Las concertinas

Hemos visto un trozo de concertina en las manos del Papa y, de pronto, hemos caído en la cuenta de la crueldad extrema que eso supone. Cuando nuestros ancestros atravesaron el Atlántico y llegaron en precarias embarcaciones a las costas de América sólo encontraron playas, costas inmensas y un futuro por construir desde cero. Hoy, se levantan muros y se elevan vallas para disuadir al que intenta escapar de la muerte, sobrevivir.

Nos hemos inyectado el miedo al otro y hemos quedado prisioneros de nuestros fantasmas. En Europa, países que nunca fueron extremistas van asumiendo, a medida que convocan nuevas elecciones, propuestas políticas que sólo ven en el otro un peligro, un rival, un enemigo ante el que hay que defenderse como sea. Crece el populismo, la xenofobia, el antieuropeísmo y los partidos tradicionales, en lugar de contrarrestar estos impulsos que nunca formaron parte de la identidad europea, los secundan levantando muros y desplegando ejércitos en las fronteras.

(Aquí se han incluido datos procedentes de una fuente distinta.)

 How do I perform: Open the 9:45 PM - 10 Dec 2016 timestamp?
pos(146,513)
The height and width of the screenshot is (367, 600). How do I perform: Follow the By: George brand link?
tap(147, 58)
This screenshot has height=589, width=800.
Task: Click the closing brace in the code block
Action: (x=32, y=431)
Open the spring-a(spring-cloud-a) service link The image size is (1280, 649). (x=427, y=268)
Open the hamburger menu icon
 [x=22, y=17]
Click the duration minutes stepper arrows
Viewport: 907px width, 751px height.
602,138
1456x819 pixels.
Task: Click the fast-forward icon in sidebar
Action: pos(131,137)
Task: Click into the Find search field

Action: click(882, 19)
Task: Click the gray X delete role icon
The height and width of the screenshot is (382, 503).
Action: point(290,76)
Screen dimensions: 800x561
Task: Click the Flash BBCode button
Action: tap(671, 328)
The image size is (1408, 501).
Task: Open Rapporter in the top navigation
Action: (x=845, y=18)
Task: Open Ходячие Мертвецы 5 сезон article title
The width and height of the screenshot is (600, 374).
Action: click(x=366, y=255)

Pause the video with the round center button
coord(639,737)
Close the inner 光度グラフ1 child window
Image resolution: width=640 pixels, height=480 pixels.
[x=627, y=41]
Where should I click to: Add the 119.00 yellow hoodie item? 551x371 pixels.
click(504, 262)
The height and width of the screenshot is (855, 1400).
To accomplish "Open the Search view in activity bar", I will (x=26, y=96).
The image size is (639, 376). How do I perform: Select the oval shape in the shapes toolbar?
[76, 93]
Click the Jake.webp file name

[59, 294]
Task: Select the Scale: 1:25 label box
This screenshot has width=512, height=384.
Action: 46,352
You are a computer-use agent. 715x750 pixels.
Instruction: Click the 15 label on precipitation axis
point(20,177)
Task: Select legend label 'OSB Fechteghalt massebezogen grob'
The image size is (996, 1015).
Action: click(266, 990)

Ante el miedo, cada uno de nosotros construye su propio bunker y alimenta progresivamente las distancias que separan a unos de otros. No es así como vamos a vencer. Ante el peligro, la guerra, el sufrimiento, ningún muro será infranqueable.

Venceremos si alimentamos el sentido de comunidad entre nosotros, si sabemos ser fuertes en nuestra propia identidad y si somos conscientes de la desigualdad abismal que atraviesa el mundo.